•COMING IN SEPTEMBER, 2015•

Brass Valley: The Fall of an American Industry

by Emery Roth

Thursday, January 10, 2008

Pickets


Good light and bad light - the how-to books of landscape photography almost always advise shooting around sunrise and sunset "to catch the good light," and I confess to having been in the past such a moralist of light. Light - "good," and, "bad"? It's not that I no longer love the sunrise hallelujahs and sunset hosannas. I don't think anything will take away the lift I get at golden hour when the low sun casts deep shadows - lights previously invisible textures - makes all surfaces glow orange. At such times I want to photograph every bark-wrinkled, leaf-dappled tree.

But, woe, my heathen ways lead me beyond orthodoxy!

Today on the internet I read, "There's no such thing as bad light, just misunderstood light." - I wondered, is a tornado just misunderstood wind. In spite of giggles, the profundity of light justifies the internet quote. The connections between feelings and qualities of light are very intimate and resonate deeply.
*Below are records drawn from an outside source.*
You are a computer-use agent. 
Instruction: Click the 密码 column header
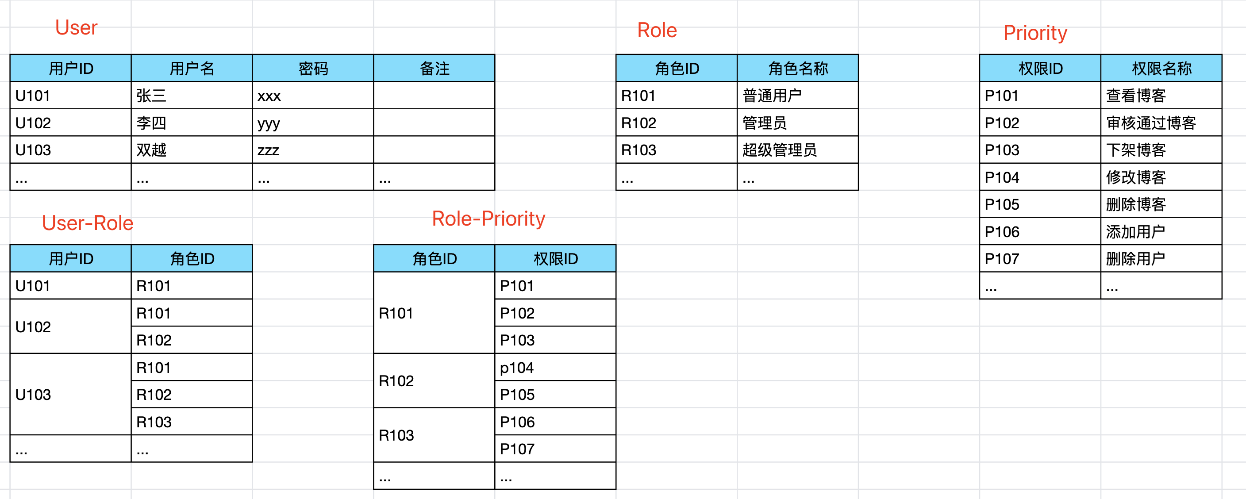coord(313,68)
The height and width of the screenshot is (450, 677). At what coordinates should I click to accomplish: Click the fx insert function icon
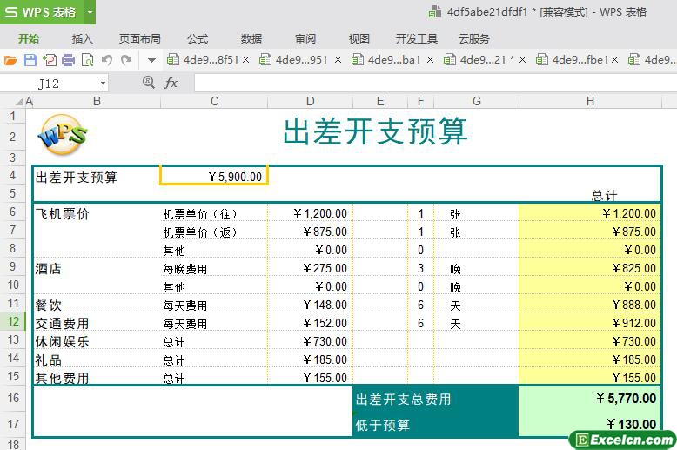171,83
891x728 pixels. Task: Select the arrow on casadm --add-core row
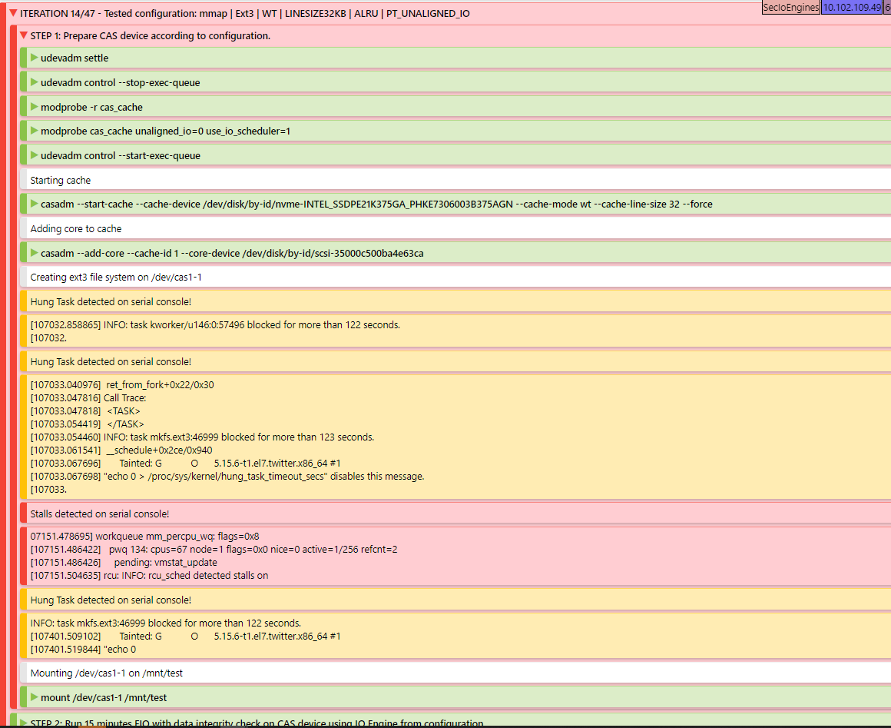(34, 253)
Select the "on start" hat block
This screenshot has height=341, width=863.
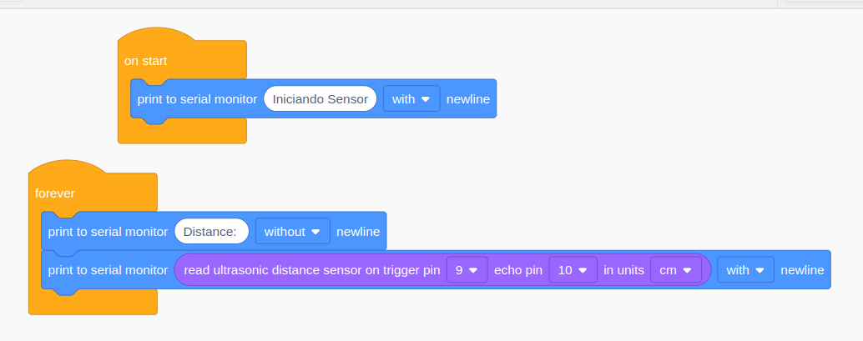coord(146,61)
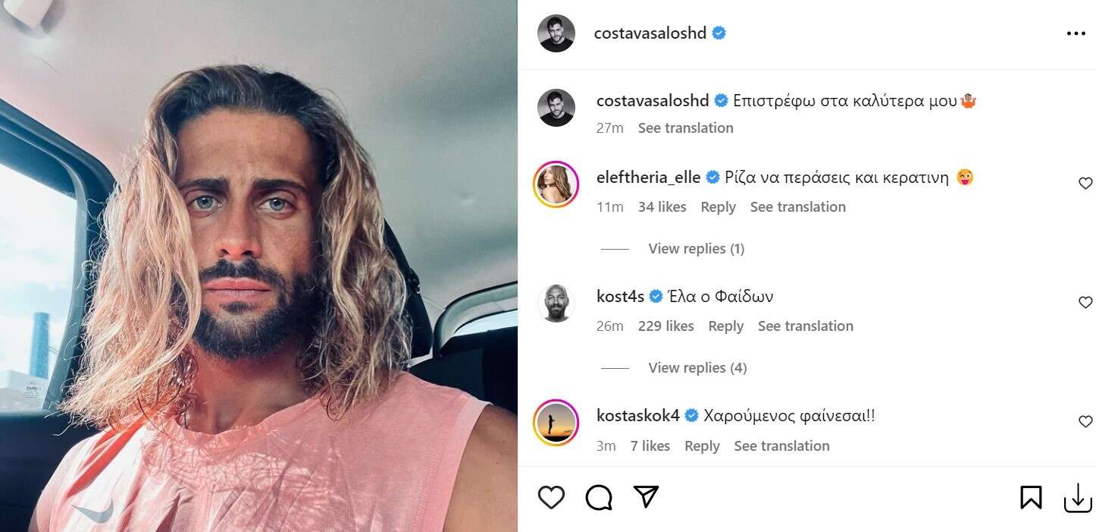Expand View replies (1)
Viewport: 1096px width, 532px height.
tap(696, 249)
The light of sunrise and sunset provides an emotional spectrum that is too narrow to light a horizon that begins inside us. In fact, when we understand more qualities of light, one can argue, we understand ourselves.
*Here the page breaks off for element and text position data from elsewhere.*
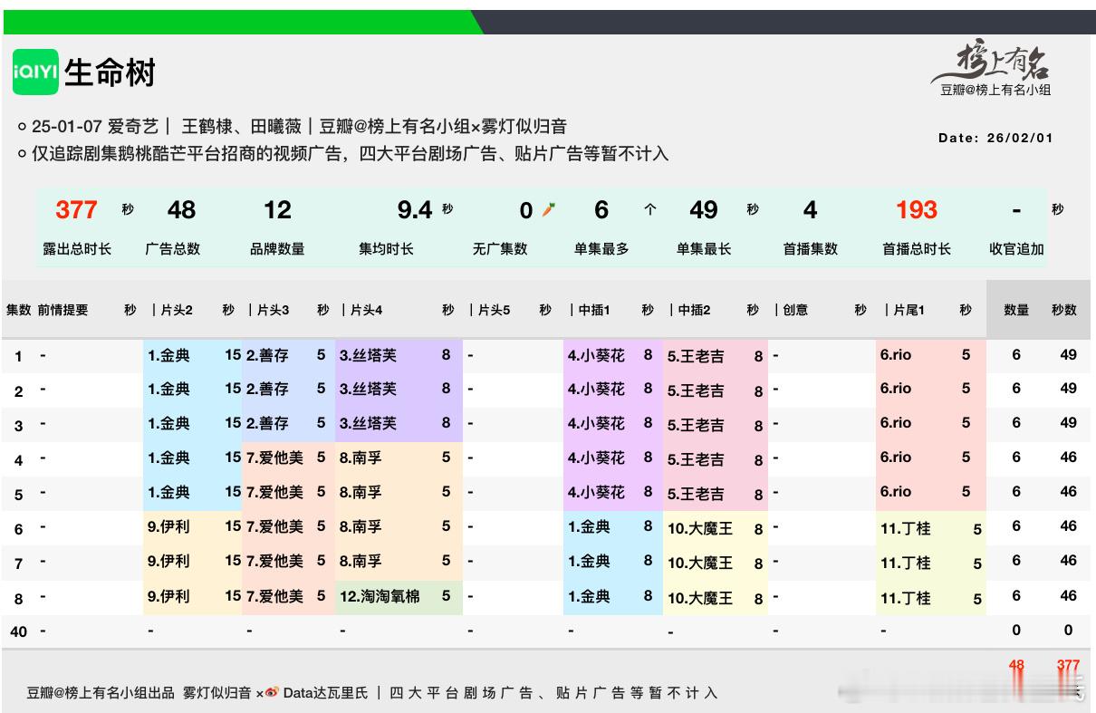Select the 生命树 title text

pos(110,72)
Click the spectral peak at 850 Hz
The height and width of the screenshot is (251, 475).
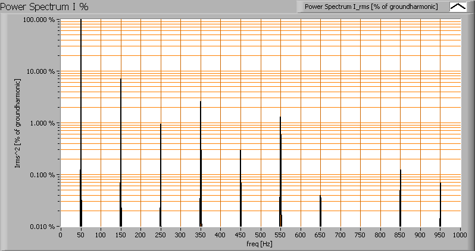pos(400,196)
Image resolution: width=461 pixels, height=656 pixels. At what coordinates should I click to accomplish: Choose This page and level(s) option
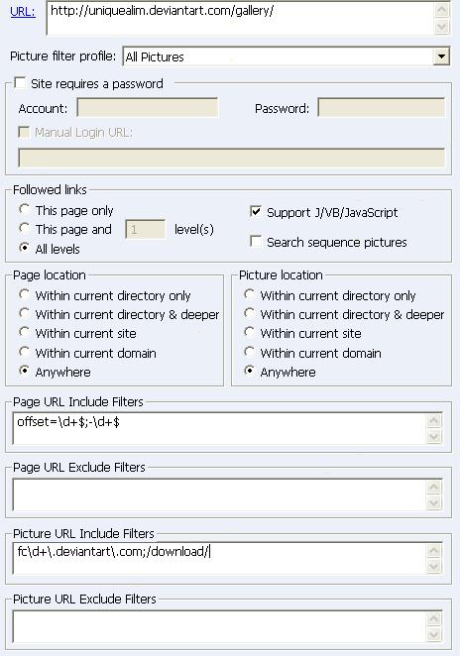pyautogui.click(x=24, y=229)
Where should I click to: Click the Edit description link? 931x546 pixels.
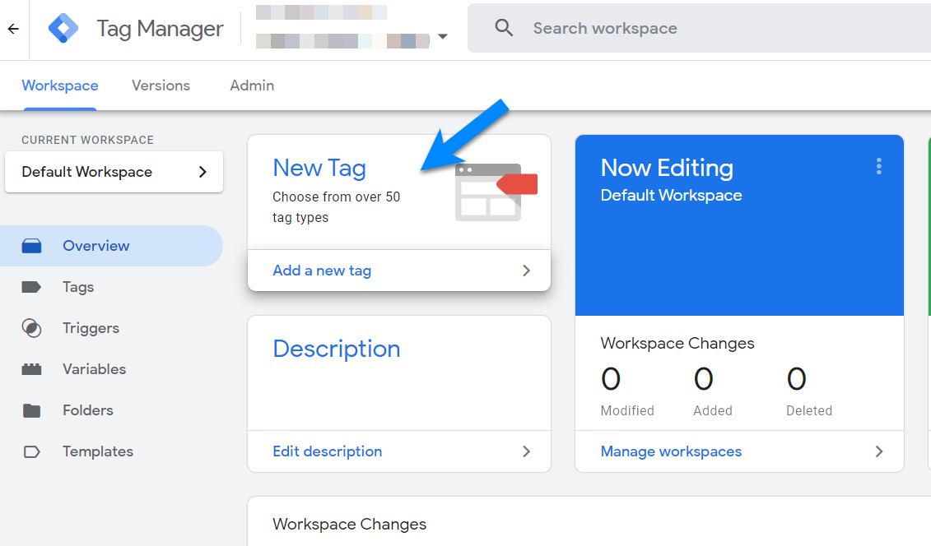[327, 451]
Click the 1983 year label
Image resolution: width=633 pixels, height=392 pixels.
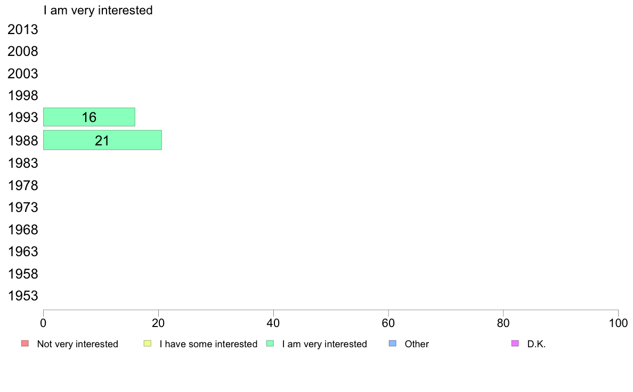(23, 163)
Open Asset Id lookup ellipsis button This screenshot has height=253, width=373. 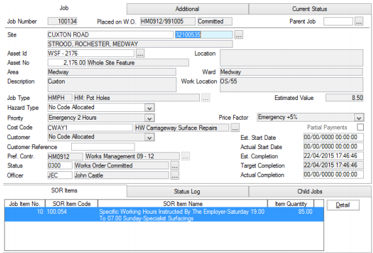click(x=140, y=54)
Two days could not be more different than Tuesday, when I took the previous, "gray," photo and Wednesday when this image was made. Midmorning on Wednesday big clouds blew through, and dry, clear air made the sky intensely blue. It was just the light I wanted for another go at the Kallstrom corn crib. I spent most of the afternoon inside it shooting light rays and shadow patterns. Part of me wanted to be outside seeing what could be made of the precious sunlight, but I stayed in the crib. When I finally came out the sun was just reaching that golden hour, and I decided to walk to Johnson farm to see what the sun was doing there. On the way back to my car I spotted this old picket fence catching shadow play from an odd angle.